Saved entries
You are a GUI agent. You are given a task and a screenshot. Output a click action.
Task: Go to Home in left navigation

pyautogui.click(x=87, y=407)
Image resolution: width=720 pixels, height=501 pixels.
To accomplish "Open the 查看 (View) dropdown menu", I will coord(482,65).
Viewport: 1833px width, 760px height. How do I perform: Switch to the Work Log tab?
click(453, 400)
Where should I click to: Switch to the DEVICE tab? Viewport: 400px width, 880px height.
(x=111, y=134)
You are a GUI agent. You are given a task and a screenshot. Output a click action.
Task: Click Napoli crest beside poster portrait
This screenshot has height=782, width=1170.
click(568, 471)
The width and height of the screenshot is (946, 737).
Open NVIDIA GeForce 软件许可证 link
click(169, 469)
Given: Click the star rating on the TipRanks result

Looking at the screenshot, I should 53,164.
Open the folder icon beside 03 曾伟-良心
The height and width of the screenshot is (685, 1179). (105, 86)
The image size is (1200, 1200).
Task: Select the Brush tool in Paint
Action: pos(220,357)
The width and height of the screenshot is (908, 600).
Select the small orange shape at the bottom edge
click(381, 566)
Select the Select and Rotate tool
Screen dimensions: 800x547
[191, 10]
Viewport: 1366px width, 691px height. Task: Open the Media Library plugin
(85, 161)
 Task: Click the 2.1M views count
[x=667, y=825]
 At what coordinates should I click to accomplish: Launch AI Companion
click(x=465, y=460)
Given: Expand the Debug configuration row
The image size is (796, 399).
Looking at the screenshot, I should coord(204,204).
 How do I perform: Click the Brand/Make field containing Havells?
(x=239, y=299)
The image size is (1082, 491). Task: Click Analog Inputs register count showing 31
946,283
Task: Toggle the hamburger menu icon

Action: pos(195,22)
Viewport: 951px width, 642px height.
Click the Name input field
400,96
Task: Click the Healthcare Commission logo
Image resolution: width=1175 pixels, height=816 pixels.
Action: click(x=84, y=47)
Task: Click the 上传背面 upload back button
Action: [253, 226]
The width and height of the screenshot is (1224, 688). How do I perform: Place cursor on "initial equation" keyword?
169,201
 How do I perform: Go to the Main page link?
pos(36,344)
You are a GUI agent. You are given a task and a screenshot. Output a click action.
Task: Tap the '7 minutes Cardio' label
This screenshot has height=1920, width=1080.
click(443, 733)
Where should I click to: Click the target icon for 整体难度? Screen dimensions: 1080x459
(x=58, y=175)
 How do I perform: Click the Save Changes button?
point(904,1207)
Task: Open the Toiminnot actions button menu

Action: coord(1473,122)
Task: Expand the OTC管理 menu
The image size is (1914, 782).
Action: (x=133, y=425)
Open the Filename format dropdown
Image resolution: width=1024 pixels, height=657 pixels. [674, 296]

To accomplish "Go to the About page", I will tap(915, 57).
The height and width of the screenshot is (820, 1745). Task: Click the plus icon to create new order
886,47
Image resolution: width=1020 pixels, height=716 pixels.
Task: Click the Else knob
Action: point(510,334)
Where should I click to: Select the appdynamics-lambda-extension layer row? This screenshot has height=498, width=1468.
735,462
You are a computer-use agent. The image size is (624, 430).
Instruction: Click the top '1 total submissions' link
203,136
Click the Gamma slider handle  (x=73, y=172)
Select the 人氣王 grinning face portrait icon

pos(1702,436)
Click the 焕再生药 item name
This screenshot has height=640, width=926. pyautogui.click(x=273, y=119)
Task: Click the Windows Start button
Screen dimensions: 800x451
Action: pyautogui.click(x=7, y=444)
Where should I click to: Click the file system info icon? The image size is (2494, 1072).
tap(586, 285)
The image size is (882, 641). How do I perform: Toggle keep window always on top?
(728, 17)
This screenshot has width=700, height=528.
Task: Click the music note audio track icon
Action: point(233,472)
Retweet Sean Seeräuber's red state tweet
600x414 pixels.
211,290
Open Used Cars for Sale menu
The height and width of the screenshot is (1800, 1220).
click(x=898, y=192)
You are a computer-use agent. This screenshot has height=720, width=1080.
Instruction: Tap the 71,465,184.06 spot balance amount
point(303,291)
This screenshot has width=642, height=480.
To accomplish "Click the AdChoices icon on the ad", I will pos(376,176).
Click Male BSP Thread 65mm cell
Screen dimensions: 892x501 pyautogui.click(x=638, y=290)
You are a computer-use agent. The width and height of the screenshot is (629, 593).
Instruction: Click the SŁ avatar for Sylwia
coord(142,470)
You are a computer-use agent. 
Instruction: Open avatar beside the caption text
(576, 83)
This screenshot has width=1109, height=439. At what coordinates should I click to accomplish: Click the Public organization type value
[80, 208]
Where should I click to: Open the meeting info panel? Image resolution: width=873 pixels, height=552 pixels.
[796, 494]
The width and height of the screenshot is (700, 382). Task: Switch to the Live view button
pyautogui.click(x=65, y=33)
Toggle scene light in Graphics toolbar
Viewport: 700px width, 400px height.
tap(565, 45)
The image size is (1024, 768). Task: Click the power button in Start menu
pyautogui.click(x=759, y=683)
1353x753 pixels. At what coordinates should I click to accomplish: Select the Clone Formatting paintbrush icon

• _PROBLEM DESCRIPTION_:
Transcribe all the entries, keeping each one exactly as it is.

• _RESULT OF THE TASK_:
You are a GUI agent. You are given a task and a screenshot. Output a click action.
Task: Go to Home in left navigation

pyautogui.click(x=87, y=407)
Image resolution: width=720 pixels, height=501 pixels.
To accomplish "Open the 查看 (View) dropdown menu", I will coord(482,65).
Viewport: 1833px width, 760px height. How do I perform: Switch to the Work Log tab?
click(453, 400)
Where should I click to: Switch to the DEVICE tab? Viewport: 400px width, 880px height.
(x=111, y=134)
You are a GUI agent. You are given a task and a screenshot. Output a click action.
Task: Click Napoli crest beside poster portrait
This screenshot has height=782, width=1170.
click(568, 471)
The width and height of the screenshot is (946, 737).
Open NVIDIA GeForce 软件许可证 link
click(169, 469)
Given: Click the star rating on the TipRanks result

Looking at the screenshot, I should 53,164.
Open the folder icon beside 03 曾伟-良心
The height and width of the screenshot is (685, 1179). (105, 86)
The image size is (1200, 1200).
Task: Select the Brush tool in Paint
Action: pos(220,357)
The width and height of the screenshot is (908, 600).
Select the small orange shape at the bottom edge
click(381, 566)
Select the Select and Rotate tool
Screen dimensions: 800x547
[191, 10]
Viewport: 1366px width, 691px height. Task: Open the Media Library plugin
(85, 161)
 Task: Click the 2.1M views count
[x=667, y=825]
 At what coordinates should I click to accomplish: Launch AI Companion
click(x=465, y=460)
Given: Expand the Debug configuration row
The image size is (796, 399).
Looking at the screenshot, I should coord(204,204).
 How do I perform: Click the Brand/Make field containing Havells?
(x=239, y=299)
The image size is (1082, 491). Task: Click Analog Inputs register count showing 31
946,283
Task: Toggle the hamburger menu icon

Action: pos(195,22)
Viewport: 951px width, 642px height.
Click the Name input field
400,96
Task: Click the Healthcare Commission logo
Image resolution: width=1175 pixels, height=816 pixels.
Action: click(x=84, y=47)
Task: Click the 上传背面 upload back button
Action: [253, 226]
The width and height of the screenshot is (1224, 688). How do I perform: Place cursor on "initial equation" keyword?
169,201
 How do I perform: Go to the Main page link?
pos(36,344)
You are a GUI agent. You are given a task and a screenshot. Output a click action.
Task: Tap the '7 minutes Cardio' label
This screenshot has height=1920, width=1080.
click(443, 733)
Where should I click to: Click the target icon for 整体难度? Screen dimensions: 1080x459
(x=58, y=175)
 How do I perform: Click the Save Changes button?
point(904,1207)
Task: Open the Toiminnot actions button menu

Action: coord(1473,122)
Task: Expand the OTC管理 menu
The image size is (1914, 782).
Action: (x=133, y=425)
Open the Filename format dropdown
Image resolution: width=1024 pixels, height=657 pixels. [674, 296]

To accomplish "Go to the About page", I will tap(915, 57).
The height and width of the screenshot is (820, 1745). Task: Click the plus icon to create new order
886,47
Image resolution: width=1020 pixels, height=716 pixels.
Task: Click the Else knob
Action: point(510,334)
Where should I click to: Select the appdynamics-lambda-extension layer row? This screenshot has height=498, width=1468.
735,462
You are a computer-use agent. The image size is (624, 430).
Instruction: Click the top '1 total submissions' link
203,136
Click the Gamma slider handle  (x=73, y=172)
Select the 人氣王 grinning face portrait icon

pos(1702,436)
Click the 焕再生药 item name
This screenshot has height=640, width=926. pyautogui.click(x=273, y=119)
Task: Click the Windows Start button
Screen dimensions: 800x451
Action: pyautogui.click(x=7, y=444)
Where should I click to: Click the file system info icon? The image size is (2494, 1072).
tap(586, 285)
The image size is (882, 641). How do I perform: Toggle keep window always on top?
(728, 17)
This screenshot has width=700, height=528.
Task: Click the music note audio track icon
Action: point(233,472)
Retweet Sean Seeräuber's red state tweet
600x414 pixels.
211,290
Open Used Cars for Sale menu
The height and width of the screenshot is (1800, 1220).
click(x=898, y=192)
You are a computer-use agent. This screenshot has height=720, width=1080.
Instruction: Tap the 71,465,184.06 spot balance amount
point(303,291)
This screenshot has width=642, height=480.
To accomplish "Click the AdChoices icon on the ad", I will pos(376,176).
Click Male BSP Thread 65mm cell
Screen dimensions: 892x501 pyautogui.click(x=638, y=290)
You are a computer-use agent. The width and height of the screenshot is (629, 593).
Instruction: Click the SŁ avatar for Sylwia
coord(142,470)
You are a computer-use agent. 
Instruction: Open avatar beside the caption text
(576, 83)
This screenshot has width=1109, height=439. At what coordinates should I click to accomplish: Click the Public organization type value
[80, 208]
Where should I click to: Open the meeting info panel? Image resolution: width=873 pixels, height=552 pixels.
[796, 494]
The width and height of the screenshot is (700, 382). Task: Switch to the Live view button
pyautogui.click(x=65, y=33)
Toggle scene light in Graphics toolbar
Viewport: 700px width, 400px height.
tap(565, 45)
The image size is (1024, 768). Task: Click the power button in Start menu
pyautogui.click(x=759, y=683)
1353x753 pixels. At what coordinates should I click to accomplish: Select the Clone Formatting paintbrush icon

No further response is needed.